Les Sept de Chicago : jurés craché

Les Sept de Chicago : jurés craché

Note de l'auteur

En 1968, à l’aune de la convention nationale démocrate qui se déroula à Chicago, de nombreuses manifestations sont organisées pour protester contre la guerre du Vietnam et la politique de Johnson qui fait perdurer un conflit faisant de nombreuses victimes. Mais alors que les manifestations doivent se dérouler pacifiquement, des émeutes éclatent et sept personnes considérées comme les organisateurs de ces événements sont poursuivis par le gouvernement. S’ensuit un procès qui fera date.

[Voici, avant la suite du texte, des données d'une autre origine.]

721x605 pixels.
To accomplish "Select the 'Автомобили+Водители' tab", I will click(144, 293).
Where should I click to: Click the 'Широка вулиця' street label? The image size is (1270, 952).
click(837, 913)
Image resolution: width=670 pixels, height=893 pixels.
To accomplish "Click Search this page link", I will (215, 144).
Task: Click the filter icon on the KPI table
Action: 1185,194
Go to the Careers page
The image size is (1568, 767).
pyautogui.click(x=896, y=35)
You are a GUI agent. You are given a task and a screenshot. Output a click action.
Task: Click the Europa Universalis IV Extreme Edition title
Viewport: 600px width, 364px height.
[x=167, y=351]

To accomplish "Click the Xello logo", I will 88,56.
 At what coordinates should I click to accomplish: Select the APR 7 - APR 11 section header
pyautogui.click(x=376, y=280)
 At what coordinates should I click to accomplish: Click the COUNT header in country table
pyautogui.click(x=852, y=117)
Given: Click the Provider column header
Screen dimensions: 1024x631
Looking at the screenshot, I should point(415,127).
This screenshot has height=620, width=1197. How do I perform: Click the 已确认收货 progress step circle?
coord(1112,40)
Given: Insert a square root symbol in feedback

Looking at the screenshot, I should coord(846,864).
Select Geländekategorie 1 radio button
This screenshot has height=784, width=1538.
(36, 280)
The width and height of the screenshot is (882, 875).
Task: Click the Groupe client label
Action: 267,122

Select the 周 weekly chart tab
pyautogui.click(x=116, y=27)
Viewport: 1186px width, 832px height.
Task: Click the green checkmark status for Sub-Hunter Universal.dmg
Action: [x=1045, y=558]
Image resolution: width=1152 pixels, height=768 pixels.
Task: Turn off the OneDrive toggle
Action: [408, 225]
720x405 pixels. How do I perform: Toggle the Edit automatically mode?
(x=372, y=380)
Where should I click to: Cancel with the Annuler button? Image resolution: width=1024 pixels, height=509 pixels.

Cela fait quelques années que Netflix garde quelques cartouches cinématographiques à dégainer pendant le dernier trimestre et 2020 ne déroge pas à la règle avec le nouveau film d’Aaron Sorkin, principalement connu pour son talent de scénariste sur des grandes œuvres de la série télé (A la Maison Blanche, The Newsroom) mais aussi du cinéma (The Social Network, Le Stratège, Steve Jobs). Pour son deuxième film en tant que réalisateur après Le Grand Jeu qui s’était révélé sympathique, Sorkin s’attaque à un procès célèbre dans l’histoire de la justice américaine qui fait curieusement écho à l’actualité. Quarante ans après les événements des Sept de Chicago, la brutalité policière ou la discrimination raciale n’a jamais été autant mis en avant, et le film de Sorkin tombe à point nommé en transformant l’exercice du film de procès en plaidoyer contre une politique américaine contemporaine discutable.

Dès les premières minutes du film, on distingue très nettement la patte de Sorkin. Rythmé comme un match de tennis, agrémenté d’un montage très dynamique et de ruptures de ton au tempo parfait, Les Sept de Chicago profite de l’écriture de son réalisateur pour laisser s’exprimer un casting diversifié et formidable. Dans le banc des accusés, on distinguera Eddie Redmayne (Les Animaux Fantastiques) accompagné de Sacha Baron Cohen (Borat) et Jeremy Strong (Succession) en hippies irrésistibles. Ce duo de choc sera le moteur comique, qui n’hésitera pas à s’amuser de l’agressivité d’un juge particulièrement détestable, porté à merveille par un Frank Langella impérial. Côté avocats, Mark Rylance (Le Pont des Espions) compose superbement son personnage au franc-parler assassin et Joseph Gordon-Levitt (Looper) est peut-être celui qui se fera le plus discret. Yahya Abdul-Mateen II viendra quant à lui apporter la gravité nécessaire en incarnant Bobby Seale, afro-américain jugé en même temps que les autres à cause de son appartenance aux Black Panthers qui servira la tournure politique du procès.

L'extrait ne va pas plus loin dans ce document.